Ford is testing its third-generation Fusion sedan with Argo’s technology and plans to have self-driving cars with Level 4 capability by 2021.
(A Level 4 car can drive on pre-mapped routes and handle anything on its planned course without the intervention of a driver. A Level 5 car is so independent that there’s no steering wheel.)
It’s still early, though. If this were a baseball game, I’d say we were in the middle innings. A lot can change in the next three to five years, when Level 4 and 5 cars should see accelerated adoption.
There’s no guarantee that the first company to scale the commercial use of driverless cars will be among the ultimate winners. But getting there first does matter. First-to-market advantages are real.
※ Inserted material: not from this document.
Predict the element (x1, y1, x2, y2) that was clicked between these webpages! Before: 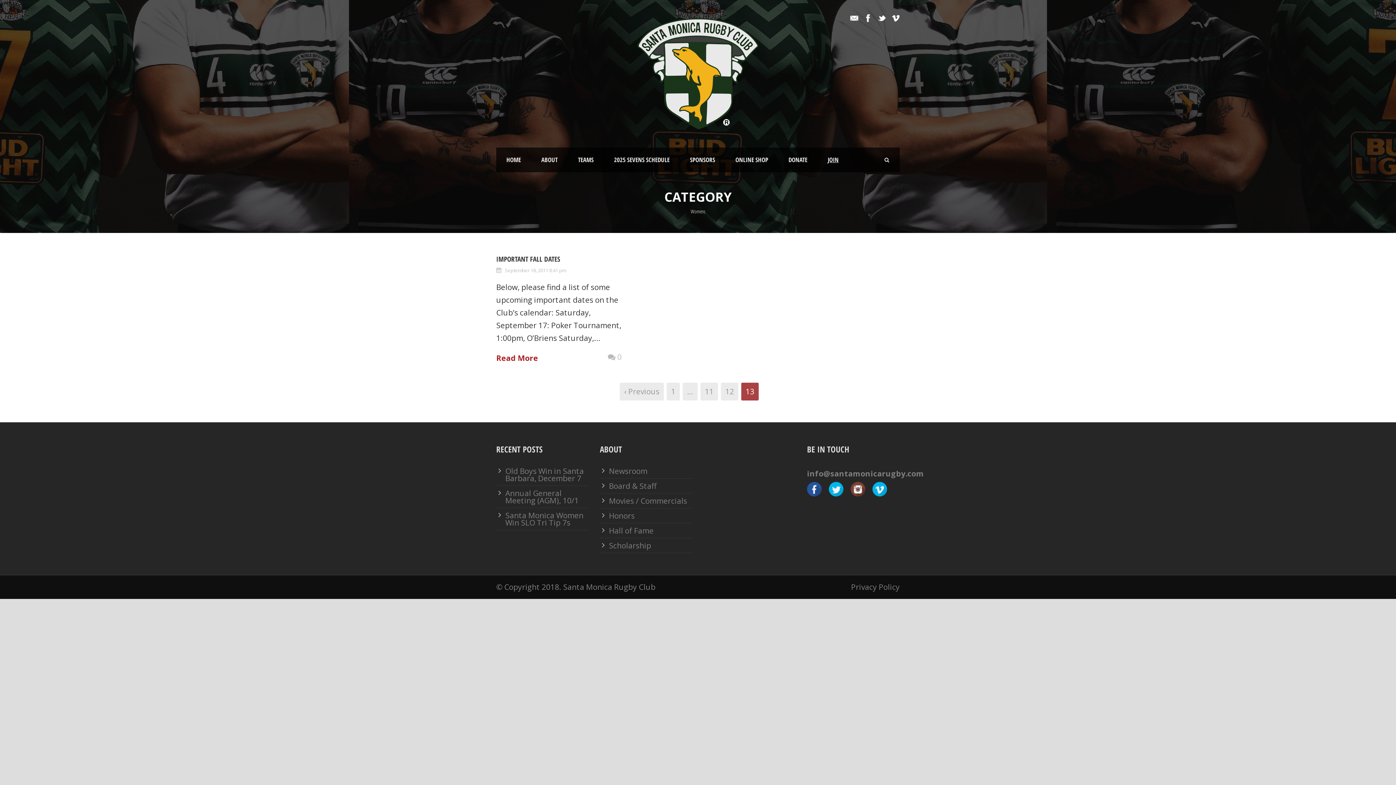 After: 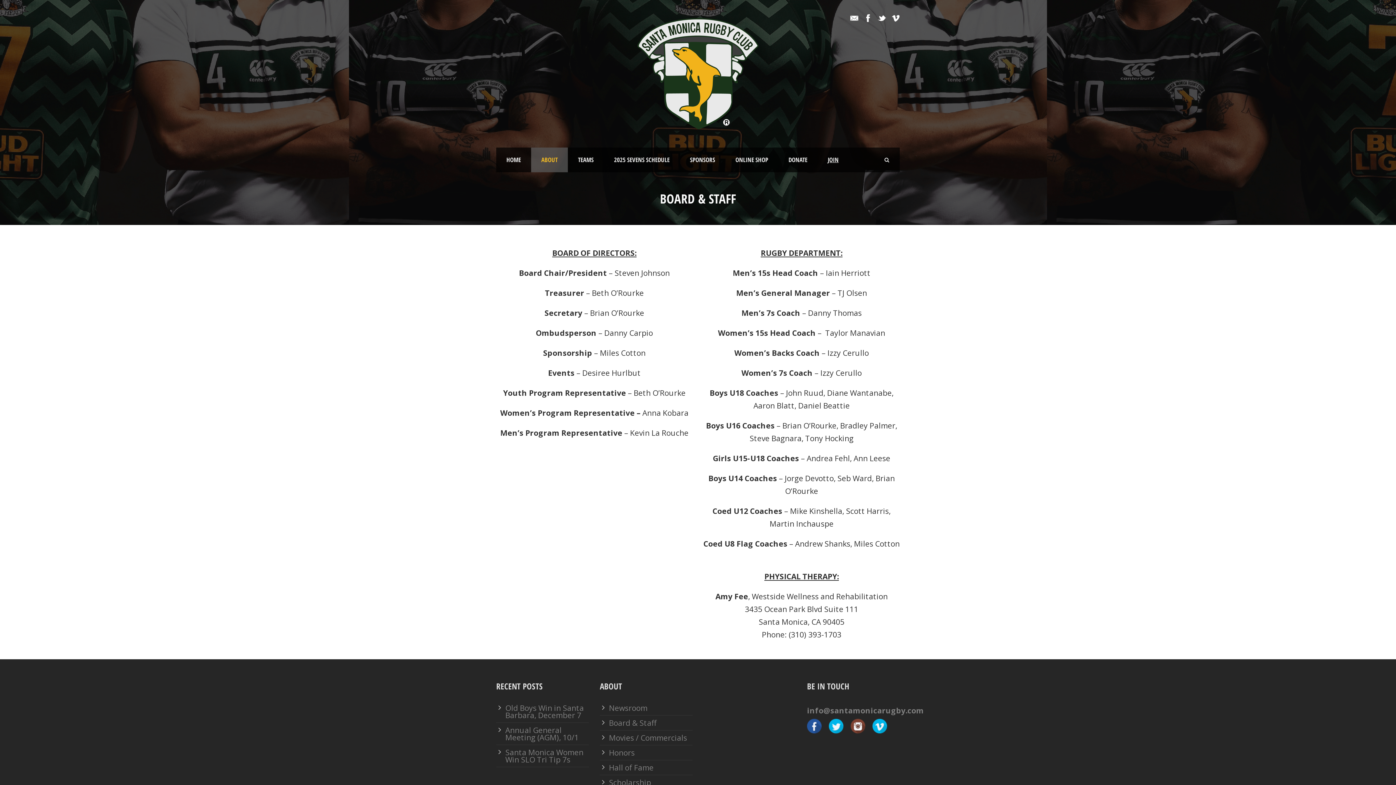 Action: label: Board & Staff bbox: (609, 481, 656, 491)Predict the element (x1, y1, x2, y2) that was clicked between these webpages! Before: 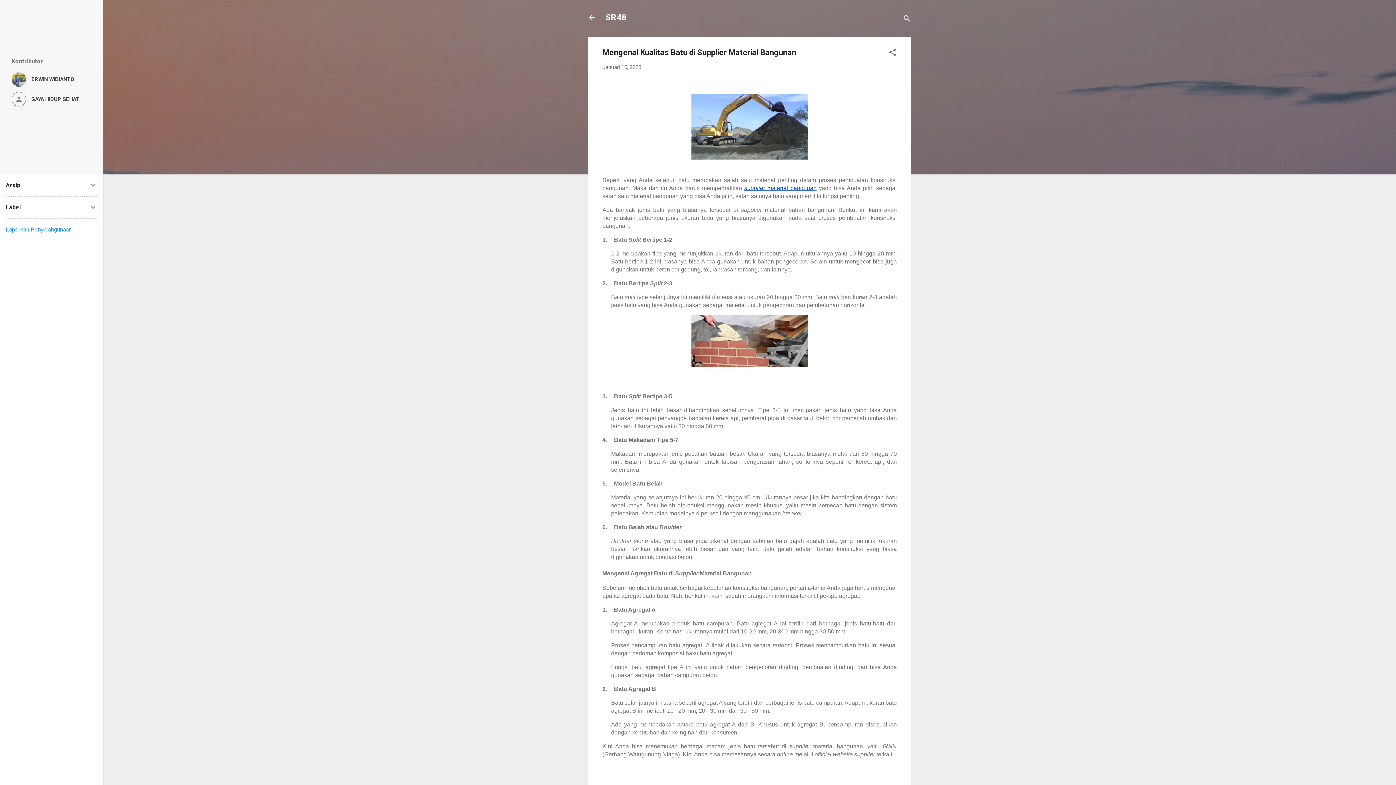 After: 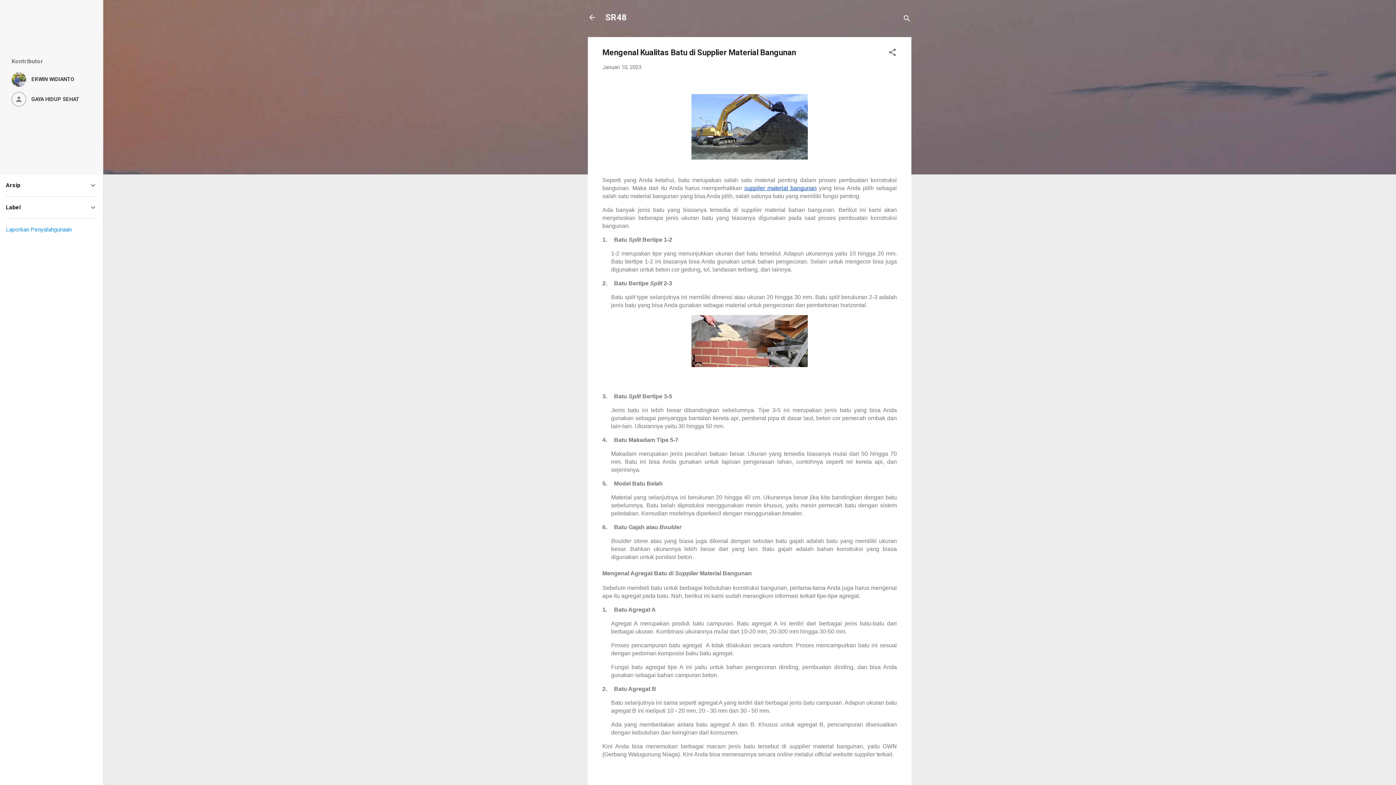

Think of the critical competitive advantages Uber had in terms of brand and user adoption.
And the shifting web of partnerships and alliances among car companies and driverless tech companies will heavily influence which companies introduce their driverless cars first. That’s why Argo will continue to play an important role in determining who will come out on top.
Argo co-founder and CEO Bryan Salesky says that he’d welcome additional strategic or financial investors to help share the costs of bringing self-driving vehicles to market. “Our platform is scalable to just about any type of vehicle,” he says.
Salesky was there at the very beginning of self-driving cars. He was the senior software engineer on the winning team in the 2007 autonomous vehicle challenge funded by the Defense Advanced Research Projects Agency (DARPA). So it’s fitting that his company is at the forefront of the emerging market today.